UPDATE FROM ROBERT:  Mark Doty just published a new collection of his poetry. He calls it "Deep Lane", and as usual, he celebrates elemental things, his bounding dog Ned, his flower garden, getting a good haircut, working a vegetable patch. When  he pulls an ordinary radish out of the ground, in his careful handling that simple root becomes quietly regal. Doty finds nobility everywhere, which is why, on hard days, I go back to him and back to him and back to him -- because, for all he's been through, he won't stop loving the world.  This is him, yanking the radish up....
 the whole plant lifts

      in a sweet-scented loose clump,


      good mineral dirt falling from the white roots

      and the accomplishment at their center: jewel-toned,


      Russian somehow, artful, varied, contradicting Leonardo,

      who wrote that nature does nothing unnecessary;

      how would he account for this two-toned cylinder,


      voguish red giving way, near the tip,

      to a ghost-swath of muslin....


Mark finds more to admire in a raw vegetable than I ever will. He has the eye of a jeweler. Everywhere he looks, he sees gems. 


Mark Doty

Comments [2]

Sheila from New York City

The prose was indeed beautiful. I was brought back to my father's bed side when he took his last breath. I felt honored to be with him at the end - it wasn't awful, it wasn't depressing - it just was.
Thank you Mark Doty for your heart, words and willingness to share.

Feb. 20 2016 01:11 PM
Stefanos from Greece

I don't know how I should feel about the end of this segment. On one hand the poetry is just beautiful, on another I find that very beauty a downside.

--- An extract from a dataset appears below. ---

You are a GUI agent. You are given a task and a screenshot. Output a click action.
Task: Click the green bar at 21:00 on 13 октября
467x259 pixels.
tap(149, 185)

Of course it's all down to what one believes about the moment of death and/or of the thereafter.

But if subjectivity is all we have and all we'll ever have, if the world only takes life after the active act of observation, it can be rightfully said that without an observer there is no world, and each and every person's death is -literally- the end of world (no observer = no world).

And if that's the reality that's coming to all of us (one that I find few reasons to disbelieve), then death or the moment of it is not, cannot and ought not to be embellished. It's the prime evil, it's the only true evil (and anything that causes it).

So as I was taken away from the beauty of the poetry I was equally aghast as I was thinking of the event that most possibly actually took place. And the more I was falling in love with the language used, the more I felt ashamed of that feeling...

What one wants to believe or feel so that to come in terms with death is different than what's happening. I have few reasons to believe that the actual thing that happens does not even compare with the worse thing we can imagine. The worst kind of torture is probably preferable to death, because a torture ends, death isn't.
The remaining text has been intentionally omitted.